[Dataset excerpts]

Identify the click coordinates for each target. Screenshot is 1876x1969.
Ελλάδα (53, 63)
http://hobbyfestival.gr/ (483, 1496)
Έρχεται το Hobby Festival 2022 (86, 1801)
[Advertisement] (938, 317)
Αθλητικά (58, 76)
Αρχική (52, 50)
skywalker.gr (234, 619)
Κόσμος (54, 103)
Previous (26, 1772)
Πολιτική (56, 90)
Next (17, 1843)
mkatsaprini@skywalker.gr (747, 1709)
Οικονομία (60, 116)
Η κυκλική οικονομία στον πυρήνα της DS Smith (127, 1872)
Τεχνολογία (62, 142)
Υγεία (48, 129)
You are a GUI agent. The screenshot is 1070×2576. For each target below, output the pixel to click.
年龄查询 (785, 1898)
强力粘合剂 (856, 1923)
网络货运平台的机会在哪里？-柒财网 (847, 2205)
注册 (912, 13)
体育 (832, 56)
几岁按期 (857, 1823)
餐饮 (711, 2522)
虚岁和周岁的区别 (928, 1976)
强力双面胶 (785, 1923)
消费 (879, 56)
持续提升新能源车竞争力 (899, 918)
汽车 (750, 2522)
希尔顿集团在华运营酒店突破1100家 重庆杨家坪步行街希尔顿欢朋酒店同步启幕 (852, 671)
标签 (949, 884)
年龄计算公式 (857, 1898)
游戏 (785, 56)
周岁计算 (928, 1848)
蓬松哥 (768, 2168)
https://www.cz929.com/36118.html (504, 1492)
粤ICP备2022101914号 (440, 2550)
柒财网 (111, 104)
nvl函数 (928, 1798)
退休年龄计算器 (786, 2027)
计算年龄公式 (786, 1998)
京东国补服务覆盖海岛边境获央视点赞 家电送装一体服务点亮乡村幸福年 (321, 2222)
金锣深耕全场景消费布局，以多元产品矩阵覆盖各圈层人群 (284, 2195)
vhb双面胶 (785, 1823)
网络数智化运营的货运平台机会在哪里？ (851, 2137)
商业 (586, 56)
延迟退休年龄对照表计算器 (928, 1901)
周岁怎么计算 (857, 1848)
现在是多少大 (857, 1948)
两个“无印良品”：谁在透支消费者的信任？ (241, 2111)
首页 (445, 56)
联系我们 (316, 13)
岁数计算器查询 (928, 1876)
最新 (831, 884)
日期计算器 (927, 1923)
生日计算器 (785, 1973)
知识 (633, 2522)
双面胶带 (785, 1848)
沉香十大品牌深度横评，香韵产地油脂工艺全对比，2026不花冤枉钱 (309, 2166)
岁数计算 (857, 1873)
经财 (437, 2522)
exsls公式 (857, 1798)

**Prompt:** Each line from the first line of the entries up to and including the line containing "Τεχνολογία (62, 142)" should be transcribed exactly, with all other lines left out.

**Written solution:**
Identify the click coordinates for each target. Screenshot is 1876x1969.
Ελλάδα (53, 63)
http://hobbyfestival.gr/ (483, 1496)
Έρχεται το Hobby Festival 2022 (86, 1801)
[Advertisement] (938, 317)
Αθλητικά (58, 76)
Αρχική (52, 50)
skywalker.gr (234, 619)
Κόσμος (54, 103)
Previous (26, 1772)
Πολιτική (56, 90)
Next (17, 1843)
mkatsaprini@skywalker.gr (747, 1709)
Οικονομία (60, 116)
Η κυκλική οικονομία στον πυρήνα της DS Smith (127, 1872)
Τεχνολογία (62, 142)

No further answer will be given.